Tuesday, January 01, 2008

Beaten to it by a better man ...

Or, at least, an advocate:

Thank the lord...

That this wasn't Prescott!

Shock Factoid

According to the Scotsman, the SNP were crowing that their membership has risen 11% in the last year. On the face of it, this seems a significant vote of approval in their policies.

However, that has risen to a mere 13,944 souls.
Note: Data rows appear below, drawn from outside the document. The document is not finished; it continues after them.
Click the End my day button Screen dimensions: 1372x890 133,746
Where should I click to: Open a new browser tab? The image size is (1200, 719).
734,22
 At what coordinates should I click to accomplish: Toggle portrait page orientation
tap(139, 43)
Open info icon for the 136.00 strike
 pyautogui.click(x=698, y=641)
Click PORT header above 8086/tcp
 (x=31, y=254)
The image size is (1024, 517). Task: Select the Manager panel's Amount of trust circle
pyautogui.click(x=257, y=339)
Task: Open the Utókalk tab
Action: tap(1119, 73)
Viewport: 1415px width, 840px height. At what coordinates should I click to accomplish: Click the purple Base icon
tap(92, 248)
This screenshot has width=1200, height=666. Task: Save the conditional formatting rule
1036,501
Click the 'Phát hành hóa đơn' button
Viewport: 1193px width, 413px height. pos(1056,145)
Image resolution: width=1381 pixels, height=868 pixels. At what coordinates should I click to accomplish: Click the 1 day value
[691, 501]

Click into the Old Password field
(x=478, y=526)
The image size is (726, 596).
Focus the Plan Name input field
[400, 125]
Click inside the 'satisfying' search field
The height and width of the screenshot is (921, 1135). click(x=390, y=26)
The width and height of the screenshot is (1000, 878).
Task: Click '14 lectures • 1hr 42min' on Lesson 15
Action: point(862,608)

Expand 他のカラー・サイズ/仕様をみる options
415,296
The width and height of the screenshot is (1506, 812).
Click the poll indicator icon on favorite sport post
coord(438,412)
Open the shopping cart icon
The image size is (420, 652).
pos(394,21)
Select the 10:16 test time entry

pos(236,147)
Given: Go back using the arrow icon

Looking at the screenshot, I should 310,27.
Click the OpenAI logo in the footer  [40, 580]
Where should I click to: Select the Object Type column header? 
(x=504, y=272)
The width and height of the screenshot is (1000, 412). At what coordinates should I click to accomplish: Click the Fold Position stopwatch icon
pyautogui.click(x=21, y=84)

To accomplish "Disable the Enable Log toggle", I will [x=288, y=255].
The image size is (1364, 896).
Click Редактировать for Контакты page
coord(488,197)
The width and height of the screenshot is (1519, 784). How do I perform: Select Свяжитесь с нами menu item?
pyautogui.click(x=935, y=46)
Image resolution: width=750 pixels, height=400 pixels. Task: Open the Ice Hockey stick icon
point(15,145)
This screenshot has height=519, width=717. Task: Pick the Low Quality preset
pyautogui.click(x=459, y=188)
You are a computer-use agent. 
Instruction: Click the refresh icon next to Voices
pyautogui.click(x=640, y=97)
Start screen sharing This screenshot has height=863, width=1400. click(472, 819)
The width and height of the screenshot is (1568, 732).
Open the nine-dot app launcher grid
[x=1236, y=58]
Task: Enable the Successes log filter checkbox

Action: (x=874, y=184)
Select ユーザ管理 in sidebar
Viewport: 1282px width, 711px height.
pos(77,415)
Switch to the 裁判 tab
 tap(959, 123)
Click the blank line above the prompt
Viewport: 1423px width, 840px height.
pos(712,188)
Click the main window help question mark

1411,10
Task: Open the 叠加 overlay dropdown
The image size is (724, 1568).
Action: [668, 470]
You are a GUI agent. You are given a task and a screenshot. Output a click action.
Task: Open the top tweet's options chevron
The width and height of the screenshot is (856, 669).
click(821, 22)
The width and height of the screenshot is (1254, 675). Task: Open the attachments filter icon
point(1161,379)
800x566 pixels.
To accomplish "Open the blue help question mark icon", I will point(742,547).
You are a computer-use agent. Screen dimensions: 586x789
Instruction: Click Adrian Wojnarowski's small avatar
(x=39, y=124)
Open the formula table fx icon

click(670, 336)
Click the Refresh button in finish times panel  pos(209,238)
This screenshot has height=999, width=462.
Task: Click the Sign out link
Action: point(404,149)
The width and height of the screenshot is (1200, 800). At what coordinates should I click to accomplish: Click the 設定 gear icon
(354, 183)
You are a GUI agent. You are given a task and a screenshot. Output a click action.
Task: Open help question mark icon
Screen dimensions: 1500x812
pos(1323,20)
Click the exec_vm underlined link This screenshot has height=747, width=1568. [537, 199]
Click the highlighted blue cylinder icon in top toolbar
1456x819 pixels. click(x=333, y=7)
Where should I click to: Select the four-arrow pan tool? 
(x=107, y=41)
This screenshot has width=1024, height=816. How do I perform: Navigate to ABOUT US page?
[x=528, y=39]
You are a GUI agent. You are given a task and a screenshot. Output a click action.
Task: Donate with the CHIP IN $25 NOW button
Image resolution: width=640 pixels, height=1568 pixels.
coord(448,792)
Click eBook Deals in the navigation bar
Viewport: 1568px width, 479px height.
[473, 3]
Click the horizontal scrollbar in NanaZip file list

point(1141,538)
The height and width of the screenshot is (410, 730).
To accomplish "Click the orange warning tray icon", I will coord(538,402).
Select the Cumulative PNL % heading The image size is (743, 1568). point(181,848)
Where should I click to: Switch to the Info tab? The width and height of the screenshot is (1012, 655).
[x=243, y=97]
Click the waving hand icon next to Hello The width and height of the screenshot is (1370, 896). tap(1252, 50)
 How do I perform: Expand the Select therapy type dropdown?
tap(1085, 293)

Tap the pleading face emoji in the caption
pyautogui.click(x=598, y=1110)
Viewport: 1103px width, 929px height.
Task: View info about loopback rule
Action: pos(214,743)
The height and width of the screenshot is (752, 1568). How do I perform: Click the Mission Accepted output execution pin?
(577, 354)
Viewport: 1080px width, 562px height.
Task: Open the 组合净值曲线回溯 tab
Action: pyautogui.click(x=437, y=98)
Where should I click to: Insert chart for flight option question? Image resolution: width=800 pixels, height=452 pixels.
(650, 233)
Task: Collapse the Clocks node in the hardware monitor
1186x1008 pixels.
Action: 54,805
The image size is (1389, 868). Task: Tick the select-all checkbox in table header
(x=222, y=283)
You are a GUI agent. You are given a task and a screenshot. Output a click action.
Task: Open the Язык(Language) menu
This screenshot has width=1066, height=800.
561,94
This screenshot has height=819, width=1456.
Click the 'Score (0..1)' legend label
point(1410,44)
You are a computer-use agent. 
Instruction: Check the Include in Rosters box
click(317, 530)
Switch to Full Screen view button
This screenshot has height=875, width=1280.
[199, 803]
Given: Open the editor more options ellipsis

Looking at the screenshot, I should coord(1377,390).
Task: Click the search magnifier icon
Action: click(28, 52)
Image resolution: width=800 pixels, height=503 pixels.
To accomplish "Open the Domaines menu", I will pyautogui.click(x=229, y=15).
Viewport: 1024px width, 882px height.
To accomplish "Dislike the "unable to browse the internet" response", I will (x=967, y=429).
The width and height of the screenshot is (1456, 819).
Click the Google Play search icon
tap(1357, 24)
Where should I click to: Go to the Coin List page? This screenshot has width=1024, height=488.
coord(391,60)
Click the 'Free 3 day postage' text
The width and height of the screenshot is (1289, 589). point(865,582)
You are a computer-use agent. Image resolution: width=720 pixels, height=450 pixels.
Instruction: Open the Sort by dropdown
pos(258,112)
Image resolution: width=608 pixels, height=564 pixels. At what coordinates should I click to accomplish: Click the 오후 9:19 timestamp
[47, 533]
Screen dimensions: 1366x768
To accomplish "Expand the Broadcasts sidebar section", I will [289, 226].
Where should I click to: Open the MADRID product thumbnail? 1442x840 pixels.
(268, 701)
To put this into perspective, the greatest shake-up in the British constitutional framework since universal voting rights, and possibly since the 1707 Act of Union itself is being driven by very few people, a mere 0.27% of the population of Scotland (figure from the Office of National Statistics):

  • Under 1600 more than attended Dundee United's recent 2-0 defeat by Celtic.
  • Roughly 10000 fewer than voted for "the most useless man in Westminster", Falkirk's very own, Eric Joyce.
  • Less than 9 times the number of the severely deluded who voted for the "fattest numpty in Paisley", our Hero, Terry Kelly1.
  • Fewer than 1/10 the number of people who work for2 the NHS in Scotland.
  • Slightly more than 1/4 of the number of children born in Scotland in 2005.
  • Well under half the number of people registered members of the Army Rumour Service website.
I just really, really didn't think it was very many.

1. - Who still insists he represents "My ward is Whitesbridge, Fischer, Baronscourt and Ferguslie. ( Ward 3 )". Actually, according to the council, he represents Ward 4, Paisley North West. Let's not let a wee thing like the complete reorganisation of the system of voting for councillors get betweeen us :)

2. Okay, "paid by" may be more relevant than "work for".